In the vast majority of Canada, Christmas holidays are embraced by the white of snow and the hard winter cold. Few regions by the seaside are lucky enough to enjoy milder temperatures, although rain will be present for most of the time. The beautiful, snowy landscape is coloured with Christmas lights outside the houses, and a wreath on many entrance doors. Inside you will find more illumination and often a Christmas tree. Furthermore many people like to setup a small Christmas village with artificial snow and an electric train.

In the last few years Canada’s population has changed quite a bit, with people from many different countries and cultures having landed here. Still, the majority of the population celebrates Christmas – some as a secular holiday and others as a religious holiday. That also led to the more respectful trend of saying “Happy Holidays” recently.

Since the commercial takeover on this holiday, the shopping season normally starts right after Halloween. Still, proper Christmas is not celebrated until the 24th or 25th, dates in which the big family gets reunited for a great dinner. Tourtière, a sort of meat pie, is a typical French Canadian dish for this date; English Canadians on the other hand like to enjoy drinking Eggnog. However, these are not strong traditions, and many other dishes are cooked for the occasion. After dinner, usually it’s time to exchange gifts and have a nice time with you loved ones – by the fireplace, if possible, in which Christmas Stockings would have been hung.

The 26th is equally important, as it is Boxing Day with massive discounts going on, and it sets the beginning of the end of Christmas.

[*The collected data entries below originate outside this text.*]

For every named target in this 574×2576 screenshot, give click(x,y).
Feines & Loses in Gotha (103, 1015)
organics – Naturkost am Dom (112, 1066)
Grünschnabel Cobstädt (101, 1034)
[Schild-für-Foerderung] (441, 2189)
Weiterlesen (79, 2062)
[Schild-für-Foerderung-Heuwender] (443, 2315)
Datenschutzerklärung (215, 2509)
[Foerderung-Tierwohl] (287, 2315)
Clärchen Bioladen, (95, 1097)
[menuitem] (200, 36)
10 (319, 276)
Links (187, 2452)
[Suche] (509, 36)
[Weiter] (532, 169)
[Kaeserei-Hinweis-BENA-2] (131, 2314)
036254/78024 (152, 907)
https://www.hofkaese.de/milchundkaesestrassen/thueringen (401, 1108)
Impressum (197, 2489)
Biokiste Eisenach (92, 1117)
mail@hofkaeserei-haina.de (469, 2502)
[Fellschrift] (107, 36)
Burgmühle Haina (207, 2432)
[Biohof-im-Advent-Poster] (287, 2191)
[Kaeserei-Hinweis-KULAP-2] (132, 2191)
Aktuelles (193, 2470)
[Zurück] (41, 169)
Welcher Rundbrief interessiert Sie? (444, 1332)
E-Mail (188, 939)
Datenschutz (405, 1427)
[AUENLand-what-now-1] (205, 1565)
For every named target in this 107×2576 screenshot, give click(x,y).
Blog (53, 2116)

Music is not a big deal here in Christmas. The repertoire is limited to the few songs that shopping centres use to create atmosphere, and that are constantly bombarded in different versions and covers. On the movie side of things, however, The Sound of Music is, despite its cheesiness, much loved around Christmas, along with several other typical Christmas films such as Home Alone, “Rudolf” or The Grinch. In addition, in French Canada ‘Asterix & Obelix’ series are usually aired, bringing along memories of nostalgia.